C'est doublement le cas avec cette Communauté sauf pour la tenue formelle (sans plus de prétexte type 'Dogme 95'). Ce qui devait donner une pièce de théâtre est devenu un film à la réalisation peu fulgurante et la photo souvent comparable à celle des feuilletons télé quotidiens produits à l'arrache. Une certaine laideur et tristesse poisseuse s'en dégage, ce vice s'il n'est pas nécessairement bienvenu est donc au moins approprié. La séance se vend comme un feel-good movie, avance sous ce masque au-dedans comme au-dehors, peut même en sembler un mélancolique à l'arrivée. Mais comme en atteste sa piteuse réception il y a maldonne. Cette communauté, la tendresse et les espoirs qu'elle peut charrier sont renvoyés à de pauvres illusions d'immatures et de pourris inoffensifs (ou indirectement toxiques). Dans La chasse, on faisait le procès des gueux comme autrefois Du silence et des ombres ; dans Festen on houspillait la famille et la complaisance envers les résidus patriarcaux.

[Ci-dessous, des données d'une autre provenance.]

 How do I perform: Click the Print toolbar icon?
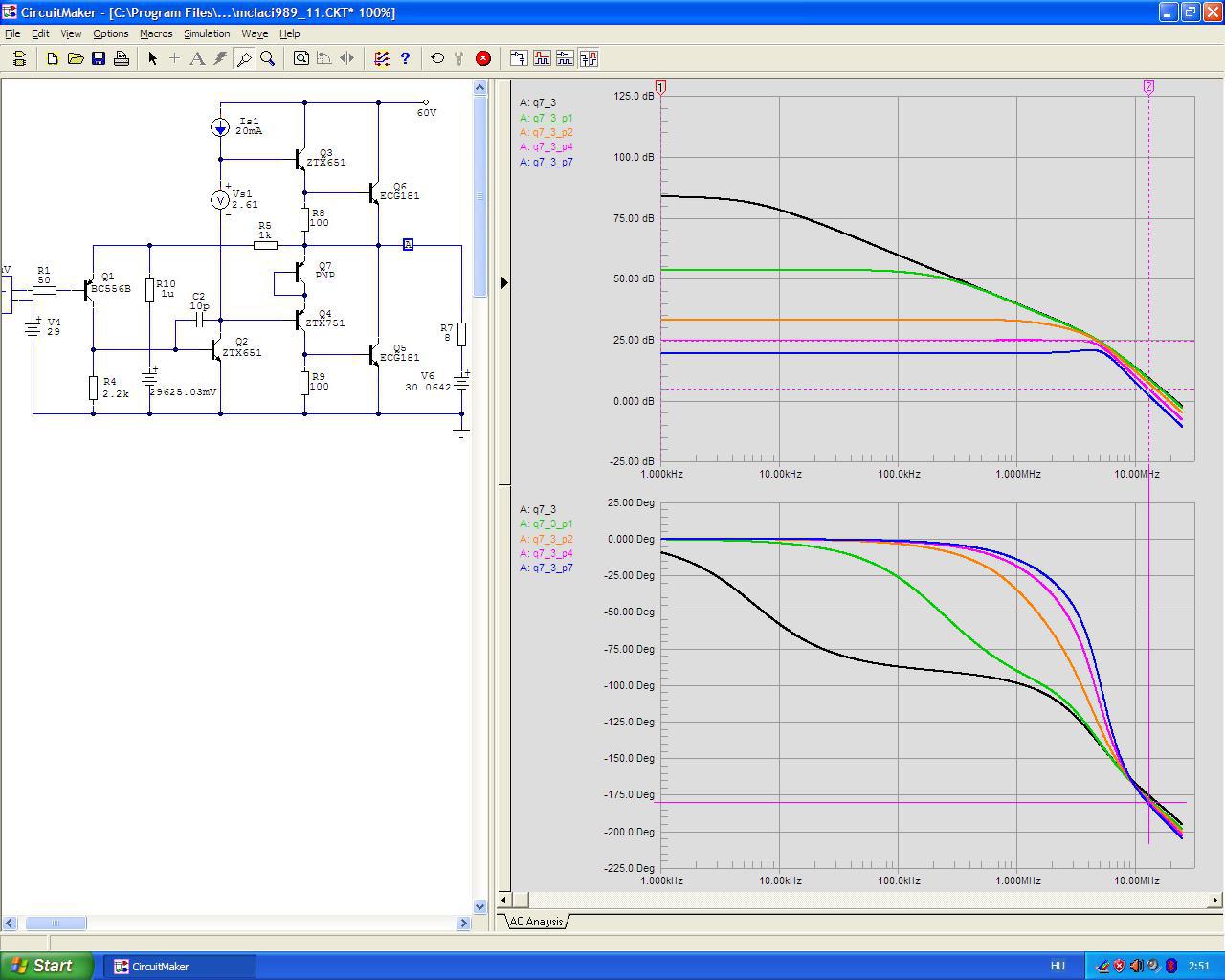tap(122, 58)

Alors on a pu croire que l'idéal des colonies libertaires des années 1960-70 serait honoré, car il relevait d'un autre univers – éclairé, éveillé, amoureux. Éventuellement, le film pourrait exhiber, comme le font ses camarades (tel Nés en 68), l'échec malencontreux d'un bel idéal, heurté par les mauvais esprits ou, au maximum de concessions, par le principe de réalité bassement compris et entretenu socialement. Au lieu de ça on assiste à une déconfiture molle venue de l'intérieur et passivement acceptée par ses figurants (un Manson Family de basse intensité en milieu centriste) : à croire qu'ils ne sont pas là pour réaliser une utopie ni changer le monde à leur échelle ou innover dans les façons de vivre. Ils sont là pour des gains sans gloire ni vertu. Les gros besoins règnent et on ne peut s'y soustraire – quitte à valider une once de misogynie (celle de pauvres types aux sursauts déplorables mais compréhensibles) et à flatter l'individualisme 'rationnel' et assumé.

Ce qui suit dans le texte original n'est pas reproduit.